Where games are distributed through third party platforms such as the Apple App Store, this requires the cooperation of such third parties. We have already seen Apple occasionally using separate dialogue boxes after confirmation of higher-value in-app purchases to request consent for immediate performance and acknowledge the loss of the withdrawal right.

  • 1

    Directive 97/7/EC on the protection of consumers in respect of distance contracts, rec. 14.

  • 2

    Lutzi, Aktuelle Rechtsfragen zum Handel mit virtuellen Gegenständen in Computerspielen, NJW 2012, 2070.

  • 3

    OLG Karlsruhe, decision of 11 July 2018, docket no. 6 U 108/16 (unpublished).

  • 4

    BT-Drucks. 17/12637, p. 55.

  • 5

    See LG Karlsruhe BeckRS 2016, 12084; ECLI:DE:LGKARLS:2016: 0525.18O7.16.0A.

  • 6

    BT-Drucks. 17/12637, p. 55; LG Karlsruhe BeckRS 2016, 12084; ECLI:DE:LGKARLS:2016:0525.18O7.16.0A.

  • 7

    This argument is also made in OLG Karlsruhe, decision of 11 July 2018, docket no. 6 U 108/16 (unpublished).

  • 8

    LG Karlsruhe BeckRS 2016, 12084; ECLI:DE:LGKARLS:2016:0525.18O7.16.0A.; expressly confirmed on appeal by OLG Karlsruhe, decision of 11 July 2018, docket no. 6 U 108/16 (unpublished).

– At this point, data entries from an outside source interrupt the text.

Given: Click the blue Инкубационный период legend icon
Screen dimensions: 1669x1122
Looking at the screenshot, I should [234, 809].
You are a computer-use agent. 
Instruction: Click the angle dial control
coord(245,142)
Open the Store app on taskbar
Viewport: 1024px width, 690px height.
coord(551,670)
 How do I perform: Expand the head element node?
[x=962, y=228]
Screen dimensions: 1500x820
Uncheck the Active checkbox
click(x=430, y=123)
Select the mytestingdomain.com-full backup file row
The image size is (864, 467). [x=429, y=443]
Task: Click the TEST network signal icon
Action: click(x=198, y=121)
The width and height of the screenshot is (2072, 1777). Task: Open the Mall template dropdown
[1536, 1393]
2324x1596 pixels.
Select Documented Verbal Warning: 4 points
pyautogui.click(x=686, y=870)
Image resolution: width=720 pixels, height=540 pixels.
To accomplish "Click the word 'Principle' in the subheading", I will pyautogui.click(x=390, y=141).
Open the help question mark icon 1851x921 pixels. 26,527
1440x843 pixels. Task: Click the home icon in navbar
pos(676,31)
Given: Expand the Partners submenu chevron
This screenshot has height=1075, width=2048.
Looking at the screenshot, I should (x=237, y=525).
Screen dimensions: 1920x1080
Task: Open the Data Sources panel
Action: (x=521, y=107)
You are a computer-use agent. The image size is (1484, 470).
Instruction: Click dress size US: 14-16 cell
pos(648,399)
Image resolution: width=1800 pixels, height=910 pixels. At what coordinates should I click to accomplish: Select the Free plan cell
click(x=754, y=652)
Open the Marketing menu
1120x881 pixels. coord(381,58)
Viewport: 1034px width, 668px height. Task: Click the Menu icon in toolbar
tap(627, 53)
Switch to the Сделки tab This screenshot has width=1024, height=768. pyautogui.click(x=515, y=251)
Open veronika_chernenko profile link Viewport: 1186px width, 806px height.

This analysis implies that virtual currency in a ‘digital wallet’ on a games platform may not be deemed digital content if it can be redeemed for different games or content within different games, but the court of course did not have to address this issue.

  • 9

    OLG München BeckRS 2016, 16429; ECLI:DE:OLGMUEN:2016: 0630.6U732.16.0A.

  • 10

    LG Karlsruhe BeckRS 2016, 12084; ECLI:DE:LGKARLS:2016:0525. 18O7.16.0A.

  • 11

    OLG Karlsruhe, decision of 11 July 2018, docket no. 6 U 108/16 (unpublished).

  • 12

    LG Berlin, BeckRS 2016, 13955; ECLI:DE:LGBE:2016:0630.52O340.15.0A.

  • 13

    DG Justice Guidance Document concerning Directive 2011/83/EU, available at https://ec.europa.eu/info/sites/info/files/crd_guidance_en_0_updated_0.pdf.

  • 14

    LG Köln, decision of 21 May 2019, docket no. 31 O 372/17 (unpublished and still subject to appeal at the time of writing).

  • 15

    The relevant sentence in the Danish version reads ‘I forbindelse med sådanne aftaler bør forbrugeren have en fortrydelsesret, medmindre forbrugeren har givet sit samtykke til, at leveringen i medfør af aftalen påbegyndes inden fortrydelsesfristen udløber, og har anerkendt, at vedkommende dermed vil miste sin fortrydelsesret.’, which must be translated as ‘In the case of such agreements, the consumer should have a right of withdrawal, unless the consumer has consented that the delivery under the agreement commence before the expiry of the withdrawal period and has acknowledged that he will thereby lose his right of withdrawal.’ (emphasis added).

  • 16

    cf. CJEU Case C-361/01 – Kik; ECLI:EU:C:2003:434 at para 87.

  • 17

    This provision requires that the purchase button be labelled ‘only with the words “order with obligation to pay” or a corresponding unambiguous formulation’ (emphasis added); German courts have been very strict against e-commerce traders that added other information to the button itself, cf. OLG Köln BeckRS 2016, 4482; ECLI:DE:OLGK:2016: 0203.6U39.15.00.

  • 18

    The Higher Regional Court of Karlsruhe mentioned both the Berlin decision and the EU Commission Guidance in its judgment and still concluded that a separate checkbox was dispensable.